# New Forum Audio Section for Two-Channel Stereo Announced



## Todd Anderson (Jul 24, 2009)

Home Theater Shack has created a new forum category called "Two Channel Audio | Installation," which can be found in the Forums drop-down menu. Forum sections within the new category include Two Channel Design and Installation and Two Channel System Photos (Finished Rooms Only). Similar to the site's Home Theater Installation | System category, this is new Two Channel section is meant to be a place where members can start threads about their Two Channel systems/rooms and discuss their own system/room designs.

To keep things streamlined, we've moved (and closed) the long-standing Sticky: Two Channel Picture Gallery  to the Two Channel System Photos (Finished Rooms Only) thread. If you've posted pictures to the Sticky in the past, head on over to the new forum section and create dedicated threads about your Two Channel Systems (feel free to re-post pictures)!

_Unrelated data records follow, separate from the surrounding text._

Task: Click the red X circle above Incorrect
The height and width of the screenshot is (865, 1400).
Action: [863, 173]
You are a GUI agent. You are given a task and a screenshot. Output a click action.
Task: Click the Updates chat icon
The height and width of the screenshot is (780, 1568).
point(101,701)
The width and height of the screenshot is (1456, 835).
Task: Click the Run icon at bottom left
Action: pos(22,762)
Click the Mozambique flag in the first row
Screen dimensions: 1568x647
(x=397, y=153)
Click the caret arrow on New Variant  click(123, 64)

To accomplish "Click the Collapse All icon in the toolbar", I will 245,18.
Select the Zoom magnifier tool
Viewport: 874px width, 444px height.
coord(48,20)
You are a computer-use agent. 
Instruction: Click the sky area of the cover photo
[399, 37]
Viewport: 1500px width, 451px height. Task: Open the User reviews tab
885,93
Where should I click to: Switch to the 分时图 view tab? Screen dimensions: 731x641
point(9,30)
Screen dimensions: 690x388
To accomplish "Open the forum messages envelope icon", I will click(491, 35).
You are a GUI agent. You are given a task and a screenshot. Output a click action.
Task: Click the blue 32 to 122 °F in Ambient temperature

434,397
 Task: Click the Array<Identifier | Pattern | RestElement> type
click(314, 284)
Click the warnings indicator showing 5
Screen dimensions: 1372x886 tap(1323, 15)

All Two-Channel systems qualify, including modern systems tied into computers, DACs with active speakers, and small amplifiers with passive speakers. We hope you take a moment to create your own Two Channel system thread!

:T


----------



## Savjac (Apr 17, 2008)

Thanks for sharing that photo Todd, that is my room in a nutshell and gives lots of ideas


----------



## Todd Anderson (Jul 24, 2009)

Savjac said:


> Thanks for sharing that photo Todd, that is my room in a nutshell and gives lots of ideas


That's a member's room...picture is in the old photo sticky referenced above ;-)


----------